MATERIAL AND METHODS:
We did an observational analysis of the long-COVID patients after categorizing them based on their course of COVID-19 illness into mild, moderate, and severe groups. The clinical and radiological profile was compared across these groups.
RESULTS:
Out of 150 long-COVID patients recruited in the study, about 79% (118), 14% (22), and 7% (10) had a history of mild, moderate, and severe COVID-19, respectively. Fatigue (P = .001), breathlessness (P = .001), tachycardia (P = .002), tachypnea (P < .001), raised blood pressure (P < .001), crepitations (P = .04), hypoxia at rest (P < .001), significant desaturation in 6-minute walk test (P = .27), type 1 respiratory failure (P = .001), and type 2 respiratory failure (P = .001) were found to be significantly higher in the long-COVID patients with a history of severe COVID-19. These patients also had the highest prevalence of abnormal chest X-ray (60%) and honeycombing in computed tomography scan thorax (25%, P = .027).
CONCLUSION:
The course of long COVID bears a relationship with initial COVID-19 severity. Patients with severe COVID-19 are prone to develop more serious long-COVID manifestations.

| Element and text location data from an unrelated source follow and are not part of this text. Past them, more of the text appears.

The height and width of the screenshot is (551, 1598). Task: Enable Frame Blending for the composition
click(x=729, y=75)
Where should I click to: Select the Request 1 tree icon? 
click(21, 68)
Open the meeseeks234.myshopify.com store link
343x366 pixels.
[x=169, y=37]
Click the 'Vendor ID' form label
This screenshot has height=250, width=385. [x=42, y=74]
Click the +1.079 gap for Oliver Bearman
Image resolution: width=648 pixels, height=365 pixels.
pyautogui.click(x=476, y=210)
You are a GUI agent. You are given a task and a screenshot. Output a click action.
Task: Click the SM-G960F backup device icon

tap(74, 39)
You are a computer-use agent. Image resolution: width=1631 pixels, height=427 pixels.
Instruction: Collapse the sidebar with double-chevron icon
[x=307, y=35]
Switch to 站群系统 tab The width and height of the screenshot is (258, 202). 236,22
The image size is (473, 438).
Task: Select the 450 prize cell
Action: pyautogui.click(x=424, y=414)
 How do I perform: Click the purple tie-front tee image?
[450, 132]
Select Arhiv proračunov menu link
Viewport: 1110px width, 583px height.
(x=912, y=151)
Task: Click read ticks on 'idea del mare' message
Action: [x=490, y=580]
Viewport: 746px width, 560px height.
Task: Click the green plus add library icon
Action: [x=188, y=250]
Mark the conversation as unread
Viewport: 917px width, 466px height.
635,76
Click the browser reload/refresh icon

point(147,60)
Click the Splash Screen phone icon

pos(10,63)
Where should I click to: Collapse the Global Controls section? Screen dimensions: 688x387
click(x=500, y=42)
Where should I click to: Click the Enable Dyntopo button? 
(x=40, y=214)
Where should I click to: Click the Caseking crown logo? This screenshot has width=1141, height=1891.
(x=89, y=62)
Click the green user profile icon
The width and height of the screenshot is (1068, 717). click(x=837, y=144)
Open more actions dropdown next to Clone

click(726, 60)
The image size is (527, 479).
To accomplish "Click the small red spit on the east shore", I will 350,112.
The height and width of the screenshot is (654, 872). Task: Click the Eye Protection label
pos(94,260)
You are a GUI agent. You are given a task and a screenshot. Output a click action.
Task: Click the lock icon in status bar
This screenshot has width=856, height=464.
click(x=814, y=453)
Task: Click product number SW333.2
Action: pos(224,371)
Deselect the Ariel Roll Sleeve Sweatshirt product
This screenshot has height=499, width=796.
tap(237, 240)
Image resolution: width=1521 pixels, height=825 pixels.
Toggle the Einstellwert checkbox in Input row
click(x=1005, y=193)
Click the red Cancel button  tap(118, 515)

Keywords: Walk test, breathlessness, respiratory failure, COVID-19
Main Points
Parallel to the recovery from COVID-19, there has been a rise in patients with persistent or new-onset symptoms termed “long COVID,” worldwide.
We compared long-COVID manifestations among patients with different severity of COVID-19.
Severe COVID-19 patients were found to have significantly higher as well as more severe clinical and radiological manifestations compared to patients with mild to moderate COVID-19.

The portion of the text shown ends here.